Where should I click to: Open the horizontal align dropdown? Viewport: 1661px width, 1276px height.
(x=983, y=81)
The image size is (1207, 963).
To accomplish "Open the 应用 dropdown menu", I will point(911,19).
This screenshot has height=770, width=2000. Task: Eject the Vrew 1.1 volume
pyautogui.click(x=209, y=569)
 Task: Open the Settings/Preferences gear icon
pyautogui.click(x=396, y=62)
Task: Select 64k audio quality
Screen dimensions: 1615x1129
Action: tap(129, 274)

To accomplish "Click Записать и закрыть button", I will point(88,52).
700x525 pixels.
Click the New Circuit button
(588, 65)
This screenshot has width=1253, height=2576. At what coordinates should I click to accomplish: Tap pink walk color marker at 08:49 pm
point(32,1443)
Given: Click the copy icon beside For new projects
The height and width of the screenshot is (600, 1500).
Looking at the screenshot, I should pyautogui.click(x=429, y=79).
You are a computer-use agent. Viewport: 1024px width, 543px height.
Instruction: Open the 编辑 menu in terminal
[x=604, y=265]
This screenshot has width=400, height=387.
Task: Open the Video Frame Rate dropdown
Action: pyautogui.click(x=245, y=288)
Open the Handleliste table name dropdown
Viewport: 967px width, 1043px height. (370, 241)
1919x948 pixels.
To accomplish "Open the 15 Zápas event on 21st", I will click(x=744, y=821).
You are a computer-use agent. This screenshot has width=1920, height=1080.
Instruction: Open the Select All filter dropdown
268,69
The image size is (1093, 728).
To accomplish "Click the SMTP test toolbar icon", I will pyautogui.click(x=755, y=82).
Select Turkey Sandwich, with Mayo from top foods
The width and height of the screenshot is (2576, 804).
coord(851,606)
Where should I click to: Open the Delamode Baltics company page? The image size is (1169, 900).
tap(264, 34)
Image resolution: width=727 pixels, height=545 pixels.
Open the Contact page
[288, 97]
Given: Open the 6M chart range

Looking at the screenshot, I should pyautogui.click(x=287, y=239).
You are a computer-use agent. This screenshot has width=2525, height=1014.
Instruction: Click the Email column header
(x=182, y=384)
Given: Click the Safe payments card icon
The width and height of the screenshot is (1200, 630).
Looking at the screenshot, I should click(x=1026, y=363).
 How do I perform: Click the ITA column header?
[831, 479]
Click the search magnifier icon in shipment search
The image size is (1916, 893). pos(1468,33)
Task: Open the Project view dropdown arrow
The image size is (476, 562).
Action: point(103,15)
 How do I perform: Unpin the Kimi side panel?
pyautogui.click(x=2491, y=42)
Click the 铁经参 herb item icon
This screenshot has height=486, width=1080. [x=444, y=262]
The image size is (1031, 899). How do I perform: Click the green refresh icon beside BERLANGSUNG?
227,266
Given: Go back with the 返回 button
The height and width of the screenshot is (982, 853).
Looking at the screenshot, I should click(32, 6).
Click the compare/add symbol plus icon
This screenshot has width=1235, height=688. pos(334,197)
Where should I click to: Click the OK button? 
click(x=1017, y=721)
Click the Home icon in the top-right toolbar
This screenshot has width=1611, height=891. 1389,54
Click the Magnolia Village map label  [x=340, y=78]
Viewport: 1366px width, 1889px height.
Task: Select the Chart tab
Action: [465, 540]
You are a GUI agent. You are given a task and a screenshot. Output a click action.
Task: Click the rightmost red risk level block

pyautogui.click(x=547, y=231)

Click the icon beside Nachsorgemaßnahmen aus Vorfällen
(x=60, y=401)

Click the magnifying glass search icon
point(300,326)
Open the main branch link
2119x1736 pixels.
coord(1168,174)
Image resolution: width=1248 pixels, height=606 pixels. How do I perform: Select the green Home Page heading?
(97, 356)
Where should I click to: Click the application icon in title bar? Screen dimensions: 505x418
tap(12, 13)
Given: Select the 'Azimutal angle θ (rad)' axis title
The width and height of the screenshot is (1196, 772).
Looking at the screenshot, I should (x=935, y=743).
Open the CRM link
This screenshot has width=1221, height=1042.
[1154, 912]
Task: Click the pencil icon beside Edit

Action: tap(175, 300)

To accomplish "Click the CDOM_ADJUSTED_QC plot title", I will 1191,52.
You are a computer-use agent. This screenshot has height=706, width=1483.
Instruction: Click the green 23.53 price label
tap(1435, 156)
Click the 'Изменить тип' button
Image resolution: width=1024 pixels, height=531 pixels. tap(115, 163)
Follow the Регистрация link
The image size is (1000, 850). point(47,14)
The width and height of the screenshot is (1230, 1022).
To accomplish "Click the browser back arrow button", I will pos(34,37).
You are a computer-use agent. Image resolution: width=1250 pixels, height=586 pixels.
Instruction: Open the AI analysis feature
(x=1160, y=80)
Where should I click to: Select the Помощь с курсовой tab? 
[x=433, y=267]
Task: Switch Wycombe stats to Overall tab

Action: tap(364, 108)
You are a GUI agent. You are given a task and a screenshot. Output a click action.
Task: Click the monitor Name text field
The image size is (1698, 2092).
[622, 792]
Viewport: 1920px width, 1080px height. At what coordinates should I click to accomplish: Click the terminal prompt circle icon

····················

# Objective
Copy out each line of the records above that includes the word "column".

# Solved problem
Instruction: Click the Email column header
 How do I perform: Click the ITA column header?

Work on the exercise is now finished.